Inzwischen wurde eine Expertenkommission eingesetzt, um eine Reform des Beschlussmängelrechts rechtsformübergreifend zu erarbeiten. Die Frage, ob man vor dem Abschluss der Arbeiten dieser Kommission eine Monographie zu diesem Thema wagen sollte, ist schon vor dem Hintergrund zu bejahen, dass mit endgültigen Ergebnissen, namentlich auch im Sinne entsprechender Gesetzgebung und Judikatur, erst in mehreren Jahren zu rechnen sein wird. Darüber hinaus wird hier der Versuch unternommen, Gemeinsamkeiten aller Gesellschafterbeschlüsse aufzuzeigen, die es rechtfertigen, zu einem einheitlichen Beschlussmängelrecht womöglich schon de lege lata zu gelangen. Die bisher bestehenden Ungereimtheiten, die etwa bei der Frage der Reichweite der Analogie der §§ 241 ff. AktG im Recht der GmbH bestehen, sind mithilfe zutreffender dogmatischer Einordnung des Organaktes Gesellschafterbeschluss aufzulösen. Erkennt man weiter, dass der Schlüssel zur Lösung bei dieser dogmatischen Einordnung des Organaktes Gesellschafterbeschluss liegt, den das Organ Gesellschafterversammlung mit Wirkung für seinen jeweiligen rechtsfähigen Verband trifft, ist der Schritt zu einer analogen Anwendung des Beschlussmängelrechts der AG auf die Gesamthandspersonengesellschaft nicht mehr weit. Insofern muss es überraschen, dass die Rechtsfortbildung insoweit bei der GmbH Halt ←24 | 25→gemacht und noch nicht einmal die Publikumsgesellschaft der GmbH & Co. KG erreicht hat, bei welcher die entsprechende Anwendung der §§ 241 ff. AktG wesentlich näher liegt als bei einer gewöhnlichen GmbH mit einem kleinen und überschaubaren Mitgliederkreis.

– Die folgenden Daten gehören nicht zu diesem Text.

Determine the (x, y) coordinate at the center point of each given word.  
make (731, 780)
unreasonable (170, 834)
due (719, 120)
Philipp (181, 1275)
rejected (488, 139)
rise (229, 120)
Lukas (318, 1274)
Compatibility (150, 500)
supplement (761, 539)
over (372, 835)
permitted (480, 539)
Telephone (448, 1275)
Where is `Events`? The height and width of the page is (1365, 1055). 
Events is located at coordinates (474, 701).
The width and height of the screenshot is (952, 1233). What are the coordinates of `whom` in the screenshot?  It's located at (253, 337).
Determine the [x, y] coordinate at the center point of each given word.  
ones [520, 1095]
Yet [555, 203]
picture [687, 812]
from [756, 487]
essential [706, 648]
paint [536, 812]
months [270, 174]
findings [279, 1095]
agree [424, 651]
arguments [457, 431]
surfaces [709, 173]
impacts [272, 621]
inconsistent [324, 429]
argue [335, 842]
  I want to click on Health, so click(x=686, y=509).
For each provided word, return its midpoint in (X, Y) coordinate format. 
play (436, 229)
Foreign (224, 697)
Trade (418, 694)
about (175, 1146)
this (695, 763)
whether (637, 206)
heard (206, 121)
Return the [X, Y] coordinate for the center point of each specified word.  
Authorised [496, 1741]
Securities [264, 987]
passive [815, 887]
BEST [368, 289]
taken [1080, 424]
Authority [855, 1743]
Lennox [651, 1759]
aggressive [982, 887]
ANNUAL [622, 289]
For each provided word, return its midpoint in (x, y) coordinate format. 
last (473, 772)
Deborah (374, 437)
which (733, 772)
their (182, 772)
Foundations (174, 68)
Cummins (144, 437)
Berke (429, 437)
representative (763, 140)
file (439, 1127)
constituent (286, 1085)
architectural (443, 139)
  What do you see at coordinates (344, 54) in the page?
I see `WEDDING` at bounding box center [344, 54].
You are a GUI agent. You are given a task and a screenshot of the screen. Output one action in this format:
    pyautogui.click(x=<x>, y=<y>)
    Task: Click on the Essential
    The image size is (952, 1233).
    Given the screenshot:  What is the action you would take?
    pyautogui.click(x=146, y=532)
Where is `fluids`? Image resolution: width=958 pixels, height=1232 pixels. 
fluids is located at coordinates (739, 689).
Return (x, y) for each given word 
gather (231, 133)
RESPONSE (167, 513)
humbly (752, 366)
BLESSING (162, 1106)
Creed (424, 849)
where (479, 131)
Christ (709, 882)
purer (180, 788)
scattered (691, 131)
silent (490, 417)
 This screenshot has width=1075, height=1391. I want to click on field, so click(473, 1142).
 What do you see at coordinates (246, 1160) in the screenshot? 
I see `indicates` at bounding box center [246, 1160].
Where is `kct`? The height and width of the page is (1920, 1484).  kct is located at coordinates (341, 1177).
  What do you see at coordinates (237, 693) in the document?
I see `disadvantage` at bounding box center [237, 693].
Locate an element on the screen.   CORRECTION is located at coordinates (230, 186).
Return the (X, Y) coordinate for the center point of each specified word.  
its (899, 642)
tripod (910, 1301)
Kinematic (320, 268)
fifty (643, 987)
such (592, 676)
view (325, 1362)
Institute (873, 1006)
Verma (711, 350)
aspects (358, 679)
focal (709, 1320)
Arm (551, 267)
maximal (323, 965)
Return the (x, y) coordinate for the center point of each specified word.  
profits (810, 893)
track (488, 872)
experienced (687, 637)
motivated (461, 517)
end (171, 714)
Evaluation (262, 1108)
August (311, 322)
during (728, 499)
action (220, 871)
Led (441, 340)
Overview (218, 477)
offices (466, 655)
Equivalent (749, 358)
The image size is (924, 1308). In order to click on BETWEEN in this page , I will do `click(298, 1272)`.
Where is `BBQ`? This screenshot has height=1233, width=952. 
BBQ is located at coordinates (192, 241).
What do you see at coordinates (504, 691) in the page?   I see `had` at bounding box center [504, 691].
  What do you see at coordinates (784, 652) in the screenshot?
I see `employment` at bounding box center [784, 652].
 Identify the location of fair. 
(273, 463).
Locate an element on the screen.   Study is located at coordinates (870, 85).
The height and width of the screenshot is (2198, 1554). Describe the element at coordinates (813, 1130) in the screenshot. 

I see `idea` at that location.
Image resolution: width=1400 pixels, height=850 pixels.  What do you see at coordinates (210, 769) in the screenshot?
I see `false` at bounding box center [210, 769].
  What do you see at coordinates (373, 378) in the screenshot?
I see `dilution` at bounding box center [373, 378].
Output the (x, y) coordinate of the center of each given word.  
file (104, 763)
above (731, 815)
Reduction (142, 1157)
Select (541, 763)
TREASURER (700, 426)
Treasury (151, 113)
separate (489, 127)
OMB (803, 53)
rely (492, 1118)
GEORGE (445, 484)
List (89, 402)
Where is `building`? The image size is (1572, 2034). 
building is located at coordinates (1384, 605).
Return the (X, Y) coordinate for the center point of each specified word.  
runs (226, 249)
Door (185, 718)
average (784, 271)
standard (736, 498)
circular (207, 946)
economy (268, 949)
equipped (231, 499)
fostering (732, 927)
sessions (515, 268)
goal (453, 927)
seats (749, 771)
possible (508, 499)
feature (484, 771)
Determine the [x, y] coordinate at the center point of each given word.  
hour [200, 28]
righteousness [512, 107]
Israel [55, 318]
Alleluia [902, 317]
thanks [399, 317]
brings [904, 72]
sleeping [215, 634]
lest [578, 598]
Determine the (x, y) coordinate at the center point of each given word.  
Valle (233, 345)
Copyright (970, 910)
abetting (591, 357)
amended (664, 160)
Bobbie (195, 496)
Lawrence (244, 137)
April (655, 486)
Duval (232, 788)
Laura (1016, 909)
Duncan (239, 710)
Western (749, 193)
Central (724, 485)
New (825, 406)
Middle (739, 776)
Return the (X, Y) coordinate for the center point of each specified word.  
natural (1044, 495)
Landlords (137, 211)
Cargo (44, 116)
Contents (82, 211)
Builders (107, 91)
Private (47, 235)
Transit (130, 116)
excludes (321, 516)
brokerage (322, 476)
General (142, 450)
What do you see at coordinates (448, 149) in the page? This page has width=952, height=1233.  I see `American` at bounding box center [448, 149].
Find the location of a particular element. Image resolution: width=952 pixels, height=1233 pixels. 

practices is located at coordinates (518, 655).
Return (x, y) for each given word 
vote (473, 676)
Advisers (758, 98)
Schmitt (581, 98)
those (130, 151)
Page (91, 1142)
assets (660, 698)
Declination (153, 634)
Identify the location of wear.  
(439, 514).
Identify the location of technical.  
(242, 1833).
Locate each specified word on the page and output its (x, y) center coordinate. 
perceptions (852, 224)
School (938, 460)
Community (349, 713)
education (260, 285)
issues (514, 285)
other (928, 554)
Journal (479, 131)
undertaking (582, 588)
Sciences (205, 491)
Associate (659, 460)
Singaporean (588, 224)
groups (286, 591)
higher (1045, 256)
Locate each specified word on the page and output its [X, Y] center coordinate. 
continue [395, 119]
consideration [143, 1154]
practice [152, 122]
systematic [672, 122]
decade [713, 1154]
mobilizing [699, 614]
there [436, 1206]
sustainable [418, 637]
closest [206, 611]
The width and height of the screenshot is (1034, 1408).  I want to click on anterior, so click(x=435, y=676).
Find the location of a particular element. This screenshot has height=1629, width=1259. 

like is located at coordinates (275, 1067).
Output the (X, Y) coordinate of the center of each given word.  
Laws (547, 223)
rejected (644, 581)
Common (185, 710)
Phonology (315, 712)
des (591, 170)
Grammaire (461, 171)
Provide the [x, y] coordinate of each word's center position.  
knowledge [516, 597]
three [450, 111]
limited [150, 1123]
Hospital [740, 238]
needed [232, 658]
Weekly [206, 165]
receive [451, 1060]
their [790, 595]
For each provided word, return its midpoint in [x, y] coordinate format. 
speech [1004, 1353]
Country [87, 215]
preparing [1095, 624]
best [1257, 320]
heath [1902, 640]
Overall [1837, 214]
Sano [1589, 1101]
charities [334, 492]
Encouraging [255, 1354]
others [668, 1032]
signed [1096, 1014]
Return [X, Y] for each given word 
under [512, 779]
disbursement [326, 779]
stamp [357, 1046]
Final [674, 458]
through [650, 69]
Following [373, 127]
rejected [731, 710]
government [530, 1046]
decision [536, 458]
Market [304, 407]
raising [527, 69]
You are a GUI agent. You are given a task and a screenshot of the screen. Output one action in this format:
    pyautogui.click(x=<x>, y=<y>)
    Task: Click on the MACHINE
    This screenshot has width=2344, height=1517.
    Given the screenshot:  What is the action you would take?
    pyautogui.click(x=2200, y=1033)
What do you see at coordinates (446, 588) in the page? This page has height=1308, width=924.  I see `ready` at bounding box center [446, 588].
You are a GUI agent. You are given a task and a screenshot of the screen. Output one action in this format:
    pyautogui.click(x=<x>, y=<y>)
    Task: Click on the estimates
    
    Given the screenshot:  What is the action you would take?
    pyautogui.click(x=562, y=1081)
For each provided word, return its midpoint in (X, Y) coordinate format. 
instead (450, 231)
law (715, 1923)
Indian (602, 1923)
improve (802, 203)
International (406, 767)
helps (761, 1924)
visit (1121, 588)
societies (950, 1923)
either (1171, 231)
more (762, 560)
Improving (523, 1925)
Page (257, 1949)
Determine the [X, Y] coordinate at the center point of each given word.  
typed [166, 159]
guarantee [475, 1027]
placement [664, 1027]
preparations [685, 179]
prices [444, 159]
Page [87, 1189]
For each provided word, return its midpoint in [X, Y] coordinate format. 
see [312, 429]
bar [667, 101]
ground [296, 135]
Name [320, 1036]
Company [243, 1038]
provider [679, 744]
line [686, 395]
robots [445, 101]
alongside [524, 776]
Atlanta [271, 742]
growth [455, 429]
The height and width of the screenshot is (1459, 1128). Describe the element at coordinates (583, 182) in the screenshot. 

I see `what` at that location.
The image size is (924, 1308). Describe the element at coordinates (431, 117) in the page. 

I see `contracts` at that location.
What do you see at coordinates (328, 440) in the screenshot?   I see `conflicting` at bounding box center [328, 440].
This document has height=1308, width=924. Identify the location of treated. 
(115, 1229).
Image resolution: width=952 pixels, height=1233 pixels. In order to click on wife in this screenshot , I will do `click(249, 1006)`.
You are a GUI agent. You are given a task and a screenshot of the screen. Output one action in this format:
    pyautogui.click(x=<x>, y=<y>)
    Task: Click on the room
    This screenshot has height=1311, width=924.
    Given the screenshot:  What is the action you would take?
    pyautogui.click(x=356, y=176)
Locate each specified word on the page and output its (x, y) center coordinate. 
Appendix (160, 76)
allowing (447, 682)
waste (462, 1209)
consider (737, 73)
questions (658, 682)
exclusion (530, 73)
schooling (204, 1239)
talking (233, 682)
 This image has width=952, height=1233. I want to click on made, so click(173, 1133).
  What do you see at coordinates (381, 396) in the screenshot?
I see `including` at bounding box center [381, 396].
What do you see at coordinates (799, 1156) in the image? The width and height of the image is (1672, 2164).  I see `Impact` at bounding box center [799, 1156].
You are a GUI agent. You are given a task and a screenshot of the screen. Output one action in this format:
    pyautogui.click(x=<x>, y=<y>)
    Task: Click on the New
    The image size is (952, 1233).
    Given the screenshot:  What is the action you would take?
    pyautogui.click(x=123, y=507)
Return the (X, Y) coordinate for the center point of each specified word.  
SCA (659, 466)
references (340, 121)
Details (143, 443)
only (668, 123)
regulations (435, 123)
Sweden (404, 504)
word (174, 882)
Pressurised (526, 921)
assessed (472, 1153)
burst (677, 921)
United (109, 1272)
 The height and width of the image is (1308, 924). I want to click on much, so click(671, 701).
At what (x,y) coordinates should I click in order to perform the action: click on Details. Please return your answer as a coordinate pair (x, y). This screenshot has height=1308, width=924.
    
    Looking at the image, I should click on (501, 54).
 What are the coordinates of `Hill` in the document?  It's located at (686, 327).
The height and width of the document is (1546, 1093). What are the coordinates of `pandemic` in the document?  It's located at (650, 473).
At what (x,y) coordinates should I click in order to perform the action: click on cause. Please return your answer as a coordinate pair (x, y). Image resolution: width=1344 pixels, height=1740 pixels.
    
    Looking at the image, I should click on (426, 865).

Vor diesem Hintergrund steht als erstes die Aufgabe an, die Entstehungsgeschichte des Beschluss- bzw. des Beschlussmängelrechts sowie die Systematik der prozessualen Geltendmachung der Beschlussmängel in allen rechtsfähigen Verbänden des Privatrechts zu durchleuchten und dabei insbes. auf die Bedeutung der Beschlussfeststellung einzugehen, um sodann den Organakt des Gesellschafterbeschlusses dogmatisch zutreffend einzuordnen.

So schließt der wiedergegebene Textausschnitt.